Editor's Notes: What if there’s a new nuclear deal?

By
August 22, 2019 22:12
US PRESIDENT Donald Trump shakes hands with Prime Minister Benjamin Netanyahu

US PRESIDENT Donald Trump shakes hands with Prime Minister Benjamin Netanyahu as they pose in the Rose Garden at the White House this week. (photo credit: REUTERS/LEAH MILLIS)

Last Thursday, Israel decided to bar two US congresswomen from entering the country. The decision was made per the request of US President Donald Trump. Four days later, as he was boarding a flight to Kiev on Sunday, Prime Minister Benjamin Netanyahu broke his silence and explained his decision, citing a 2017 bill that requires the government to “evaluate the entry of people who support BDS.”

Four days.

On Tuesday, Trump again invoked Israel in his continued smear campaign against the Democratic Party, claiming that “Jewish people that vote for a Democrat – I think it shows either a total lack of knowledge or great disloyalty.” By the time of this writing – three days later – Netanyahu is still silent.

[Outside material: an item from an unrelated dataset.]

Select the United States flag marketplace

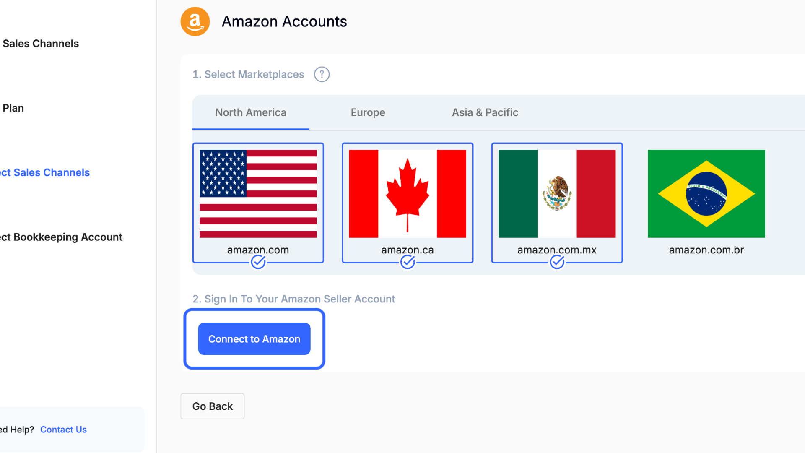[x=258, y=193]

First things first. Let us not be mistaken: Trump is not attacking Ilhan Omar and Rashida Tlaib because he wants to protect or defend the State of Israel. He is doing so because he wants to show that they are the face of the Democratic Party – as he repeatedly claims on Twitter – and hopefully steal away some votes in the November 2020 election.

Is this good for Israel or Jewish Americans? For Trump, that is beside the point. What is important is getting reelected.

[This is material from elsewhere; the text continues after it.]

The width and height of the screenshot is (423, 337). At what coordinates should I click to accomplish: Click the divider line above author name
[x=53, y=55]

This situation though puts Netanyahu in a difficult position. On the one hand, he likes to think of himself not just as the prime minister of Israel, but also as the leader of the Jewish people. If that is the case, he needs to speak up and against one of the oldest antisemitic tropes in history: the questioning of Jewish loyalty to the country they live in.

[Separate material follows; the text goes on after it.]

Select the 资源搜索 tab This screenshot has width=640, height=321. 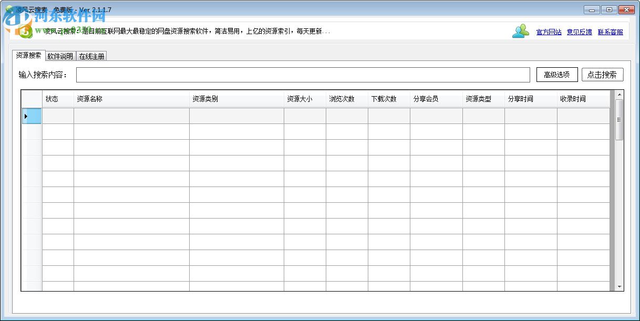click(29, 56)
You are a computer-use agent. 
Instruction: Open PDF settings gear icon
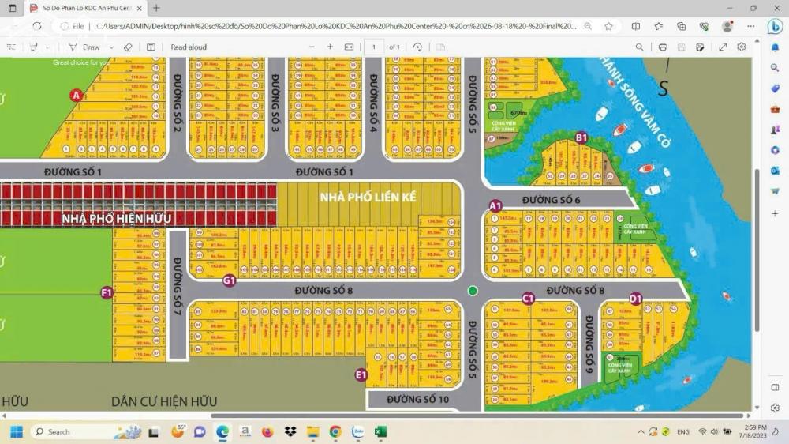(742, 47)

On the other hand, the last thing Netanyahu needs ahead of the September 17 election in Israel is a dirty fight with a US president, the one from whom Netanyahu claims only he can succeed in deriving strategic benefits. What good would he gain from confronting Trump on what some in Likud are trying to downplay as “political disagreements in the United States” and not at all a crisis that includes Israel or the Jewish people?

Eventually, Netanyahu will likely say something, and what he says will probably not be that different than what President Reuven Rivlin already told Speaker Nancy Pelosi on Wednesday: Israel appreciates US support, values the alliance between the countries, and needs to ensure that the bond remains above partisan politics.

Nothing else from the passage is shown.